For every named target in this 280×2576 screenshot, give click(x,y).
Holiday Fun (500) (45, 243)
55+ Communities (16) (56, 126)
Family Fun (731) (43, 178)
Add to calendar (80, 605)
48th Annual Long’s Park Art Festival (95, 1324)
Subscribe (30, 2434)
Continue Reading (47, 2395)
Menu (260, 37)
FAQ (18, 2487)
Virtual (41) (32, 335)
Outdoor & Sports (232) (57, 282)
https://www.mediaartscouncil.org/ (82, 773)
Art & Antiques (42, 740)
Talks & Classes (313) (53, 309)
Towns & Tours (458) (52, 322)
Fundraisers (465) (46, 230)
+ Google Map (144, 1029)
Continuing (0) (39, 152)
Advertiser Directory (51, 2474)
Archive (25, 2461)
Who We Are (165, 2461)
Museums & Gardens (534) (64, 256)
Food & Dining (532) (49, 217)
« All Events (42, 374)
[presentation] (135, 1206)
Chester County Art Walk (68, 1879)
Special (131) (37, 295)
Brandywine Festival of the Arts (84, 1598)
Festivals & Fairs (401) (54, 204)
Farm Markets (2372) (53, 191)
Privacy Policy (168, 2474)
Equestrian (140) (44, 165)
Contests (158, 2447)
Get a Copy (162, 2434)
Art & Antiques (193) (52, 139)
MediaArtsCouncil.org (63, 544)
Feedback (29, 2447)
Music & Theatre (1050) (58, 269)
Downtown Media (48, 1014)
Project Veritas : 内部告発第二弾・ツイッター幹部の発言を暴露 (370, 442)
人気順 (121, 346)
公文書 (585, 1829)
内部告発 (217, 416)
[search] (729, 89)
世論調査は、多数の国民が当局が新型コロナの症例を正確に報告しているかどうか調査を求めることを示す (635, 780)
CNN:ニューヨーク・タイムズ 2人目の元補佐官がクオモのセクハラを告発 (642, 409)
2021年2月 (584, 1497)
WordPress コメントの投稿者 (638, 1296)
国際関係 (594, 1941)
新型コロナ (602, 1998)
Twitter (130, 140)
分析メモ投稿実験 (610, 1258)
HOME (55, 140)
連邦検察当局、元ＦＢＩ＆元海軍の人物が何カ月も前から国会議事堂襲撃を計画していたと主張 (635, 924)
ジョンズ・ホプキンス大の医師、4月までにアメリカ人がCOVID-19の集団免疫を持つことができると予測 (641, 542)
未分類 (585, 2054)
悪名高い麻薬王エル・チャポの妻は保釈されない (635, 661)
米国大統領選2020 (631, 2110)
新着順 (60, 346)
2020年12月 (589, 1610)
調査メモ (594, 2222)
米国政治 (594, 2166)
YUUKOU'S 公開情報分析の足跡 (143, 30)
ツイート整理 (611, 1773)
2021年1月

= = = = =

*What the exercise asks*
With the line holding "Art & Antiques (42, 740)" as the first and the line holding "Privacy Policy (168, 2474)" as the last, please transcribe exactly the lines of the material above in that range and nothing else.

*Answer area*
Art & Antiques (42, 740)
Talks & Classes (313) (53, 309)
Towns & Tours (458) (52, 322)
Fundraisers (465) (46, 230)
+ Google Map (144, 1029)
Continuing (0) (39, 152)
Advertiser Directory (51, 2474)
Archive (25, 2461)
Who We Are (165, 2461)
Museums & Gardens (534) (64, 256)
Food & Dining (532) (49, 217)
« All Events (42, 374)
[presentation] (135, 1206)
Chester County Art Walk (68, 1879)
Special (131) (37, 295)
Brandywine Festival of the Arts (84, 1598)
Festivals & Fairs (401) (54, 204)
Farm Markets (2372) (53, 191)
Privacy Policy (168, 2474)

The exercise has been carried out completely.